§ **What you need to do**: Copy out the entries below exactly as they stand, but only from the line containing "Where should I click to: Open the Indexers" through the line containing "Task: Open Worksheet Navigation (工作表导航) tool".

§ **Data records**:
-=-=-=-=-

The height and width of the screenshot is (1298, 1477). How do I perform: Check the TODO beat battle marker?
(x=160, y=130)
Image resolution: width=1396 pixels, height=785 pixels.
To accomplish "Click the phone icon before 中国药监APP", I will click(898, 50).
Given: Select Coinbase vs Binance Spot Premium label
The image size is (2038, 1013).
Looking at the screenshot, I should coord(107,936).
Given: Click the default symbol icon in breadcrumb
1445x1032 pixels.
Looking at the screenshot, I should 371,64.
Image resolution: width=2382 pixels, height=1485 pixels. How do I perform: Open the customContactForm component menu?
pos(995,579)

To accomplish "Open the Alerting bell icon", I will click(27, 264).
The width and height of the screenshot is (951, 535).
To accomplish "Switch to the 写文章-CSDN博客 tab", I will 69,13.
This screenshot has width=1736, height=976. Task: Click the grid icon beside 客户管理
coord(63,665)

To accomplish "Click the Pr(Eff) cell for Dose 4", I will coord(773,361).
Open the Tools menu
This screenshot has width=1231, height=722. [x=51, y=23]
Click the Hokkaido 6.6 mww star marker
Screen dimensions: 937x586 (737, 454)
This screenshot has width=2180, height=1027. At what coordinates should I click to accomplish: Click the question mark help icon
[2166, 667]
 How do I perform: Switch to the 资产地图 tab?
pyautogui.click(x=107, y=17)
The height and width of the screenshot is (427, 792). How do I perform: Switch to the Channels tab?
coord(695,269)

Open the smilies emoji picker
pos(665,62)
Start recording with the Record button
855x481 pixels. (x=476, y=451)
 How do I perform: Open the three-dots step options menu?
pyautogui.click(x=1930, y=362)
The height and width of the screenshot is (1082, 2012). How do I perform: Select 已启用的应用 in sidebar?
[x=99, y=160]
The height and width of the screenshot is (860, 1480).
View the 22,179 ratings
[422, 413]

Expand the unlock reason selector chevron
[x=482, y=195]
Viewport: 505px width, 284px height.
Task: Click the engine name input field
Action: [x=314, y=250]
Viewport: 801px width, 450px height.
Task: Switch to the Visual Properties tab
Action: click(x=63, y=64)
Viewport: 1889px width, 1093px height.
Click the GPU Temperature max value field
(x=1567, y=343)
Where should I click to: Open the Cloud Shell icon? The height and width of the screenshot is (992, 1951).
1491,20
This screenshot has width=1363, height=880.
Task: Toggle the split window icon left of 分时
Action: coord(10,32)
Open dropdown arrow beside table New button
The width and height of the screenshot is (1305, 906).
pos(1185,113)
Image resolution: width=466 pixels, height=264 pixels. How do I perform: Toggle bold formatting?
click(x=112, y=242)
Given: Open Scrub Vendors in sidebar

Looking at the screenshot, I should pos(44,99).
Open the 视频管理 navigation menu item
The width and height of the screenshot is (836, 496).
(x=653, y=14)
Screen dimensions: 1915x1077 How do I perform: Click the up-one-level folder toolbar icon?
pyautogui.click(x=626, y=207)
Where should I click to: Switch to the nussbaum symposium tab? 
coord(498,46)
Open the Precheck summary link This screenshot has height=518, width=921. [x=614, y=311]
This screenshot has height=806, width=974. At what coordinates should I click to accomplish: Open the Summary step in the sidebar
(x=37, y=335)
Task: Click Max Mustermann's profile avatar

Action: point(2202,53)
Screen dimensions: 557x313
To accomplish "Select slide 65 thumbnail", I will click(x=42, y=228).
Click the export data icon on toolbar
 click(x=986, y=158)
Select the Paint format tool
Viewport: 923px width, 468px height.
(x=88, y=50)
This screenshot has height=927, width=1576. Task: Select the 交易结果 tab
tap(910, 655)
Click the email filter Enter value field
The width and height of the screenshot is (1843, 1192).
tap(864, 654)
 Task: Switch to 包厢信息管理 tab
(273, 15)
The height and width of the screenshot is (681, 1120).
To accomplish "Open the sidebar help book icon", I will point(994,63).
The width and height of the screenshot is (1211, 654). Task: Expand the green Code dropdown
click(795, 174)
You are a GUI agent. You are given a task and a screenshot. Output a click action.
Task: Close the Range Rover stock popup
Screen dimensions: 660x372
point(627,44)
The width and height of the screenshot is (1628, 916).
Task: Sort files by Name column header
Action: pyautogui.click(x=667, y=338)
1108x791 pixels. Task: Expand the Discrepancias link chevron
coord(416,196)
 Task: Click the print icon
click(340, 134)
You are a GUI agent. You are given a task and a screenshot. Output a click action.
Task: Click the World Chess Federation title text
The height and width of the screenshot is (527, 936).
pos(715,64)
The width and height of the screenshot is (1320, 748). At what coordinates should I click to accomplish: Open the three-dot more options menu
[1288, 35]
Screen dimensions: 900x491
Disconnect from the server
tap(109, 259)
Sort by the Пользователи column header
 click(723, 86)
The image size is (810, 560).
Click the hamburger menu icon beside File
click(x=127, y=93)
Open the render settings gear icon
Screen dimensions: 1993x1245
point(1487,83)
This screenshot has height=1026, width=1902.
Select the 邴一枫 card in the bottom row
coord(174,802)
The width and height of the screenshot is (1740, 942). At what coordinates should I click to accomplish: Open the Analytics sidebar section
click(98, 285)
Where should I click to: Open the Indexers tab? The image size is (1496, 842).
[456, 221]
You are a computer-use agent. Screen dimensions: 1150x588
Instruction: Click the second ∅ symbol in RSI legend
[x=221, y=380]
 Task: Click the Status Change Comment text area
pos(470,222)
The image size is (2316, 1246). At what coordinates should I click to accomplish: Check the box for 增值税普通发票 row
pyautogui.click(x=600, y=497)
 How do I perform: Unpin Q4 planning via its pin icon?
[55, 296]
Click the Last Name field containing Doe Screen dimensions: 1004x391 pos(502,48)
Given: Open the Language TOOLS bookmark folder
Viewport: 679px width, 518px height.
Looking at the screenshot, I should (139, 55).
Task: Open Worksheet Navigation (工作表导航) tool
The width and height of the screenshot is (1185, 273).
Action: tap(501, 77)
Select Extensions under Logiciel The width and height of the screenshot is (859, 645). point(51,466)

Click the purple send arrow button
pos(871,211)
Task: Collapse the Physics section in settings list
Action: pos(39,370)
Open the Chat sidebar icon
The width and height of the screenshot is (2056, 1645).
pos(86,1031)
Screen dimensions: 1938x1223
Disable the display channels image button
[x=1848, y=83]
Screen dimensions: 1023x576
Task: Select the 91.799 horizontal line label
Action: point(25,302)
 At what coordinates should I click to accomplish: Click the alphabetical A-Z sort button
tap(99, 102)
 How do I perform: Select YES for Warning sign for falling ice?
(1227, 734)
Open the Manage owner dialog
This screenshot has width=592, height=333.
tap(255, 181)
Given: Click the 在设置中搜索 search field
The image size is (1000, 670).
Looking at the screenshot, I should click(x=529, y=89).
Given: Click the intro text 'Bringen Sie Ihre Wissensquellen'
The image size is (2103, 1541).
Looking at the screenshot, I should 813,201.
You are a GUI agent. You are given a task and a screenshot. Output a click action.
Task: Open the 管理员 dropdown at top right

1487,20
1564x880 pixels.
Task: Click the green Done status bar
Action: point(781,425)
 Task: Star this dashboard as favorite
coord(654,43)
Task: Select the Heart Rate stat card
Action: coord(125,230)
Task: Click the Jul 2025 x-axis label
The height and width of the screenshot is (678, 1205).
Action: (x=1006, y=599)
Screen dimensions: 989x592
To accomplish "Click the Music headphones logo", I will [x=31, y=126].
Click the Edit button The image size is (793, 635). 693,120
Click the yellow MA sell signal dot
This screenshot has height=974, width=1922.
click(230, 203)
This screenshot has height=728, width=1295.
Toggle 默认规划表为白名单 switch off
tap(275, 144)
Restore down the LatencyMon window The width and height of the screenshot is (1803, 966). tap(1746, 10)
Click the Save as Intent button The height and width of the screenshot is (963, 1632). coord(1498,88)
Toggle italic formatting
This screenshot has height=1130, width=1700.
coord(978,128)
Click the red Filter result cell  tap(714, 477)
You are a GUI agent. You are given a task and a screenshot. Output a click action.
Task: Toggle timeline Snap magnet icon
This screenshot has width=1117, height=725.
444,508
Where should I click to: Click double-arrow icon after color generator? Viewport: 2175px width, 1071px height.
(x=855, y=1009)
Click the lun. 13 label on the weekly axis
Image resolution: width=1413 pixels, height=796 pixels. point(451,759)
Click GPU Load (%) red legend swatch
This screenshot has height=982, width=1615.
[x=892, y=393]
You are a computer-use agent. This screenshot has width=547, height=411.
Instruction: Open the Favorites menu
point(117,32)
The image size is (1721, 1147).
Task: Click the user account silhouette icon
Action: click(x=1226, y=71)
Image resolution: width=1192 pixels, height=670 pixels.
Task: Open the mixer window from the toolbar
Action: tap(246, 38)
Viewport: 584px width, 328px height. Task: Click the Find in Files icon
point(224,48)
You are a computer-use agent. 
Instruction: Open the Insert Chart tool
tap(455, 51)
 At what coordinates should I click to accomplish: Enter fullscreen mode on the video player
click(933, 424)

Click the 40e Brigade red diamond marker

-=-=-=-=-

§ **Answer to this exercise**:
Where should I click to: Open the Indexers tab? The image size is (1496, 842).
[456, 221]
You are a computer-use agent. Screen dimensions: 1150x588
Instruction: Click the second ∅ symbol in RSI legend
[x=221, y=380]
 Task: Click the Status Change Comment text area
pos(470,222)
The image size is (2316, 1246). At what coordinates should I click to accomplish: Check the box for 增值税普通发票 row
pyautogui.click(x=600, y=497)
 How do I perform: Unpin Q4 planning via its pin icon?
[55, 296]
Click the Last Name field containing Doe Screen dimensions: 1004x391 pos(502,48)
Given: Open the Language TOOLS bookmark folder
Viewport: 679px width, 518px height.
Looking at the screenshot, I should (139, 55).
Task: Open Worksheet Navigation (工作表导航) tool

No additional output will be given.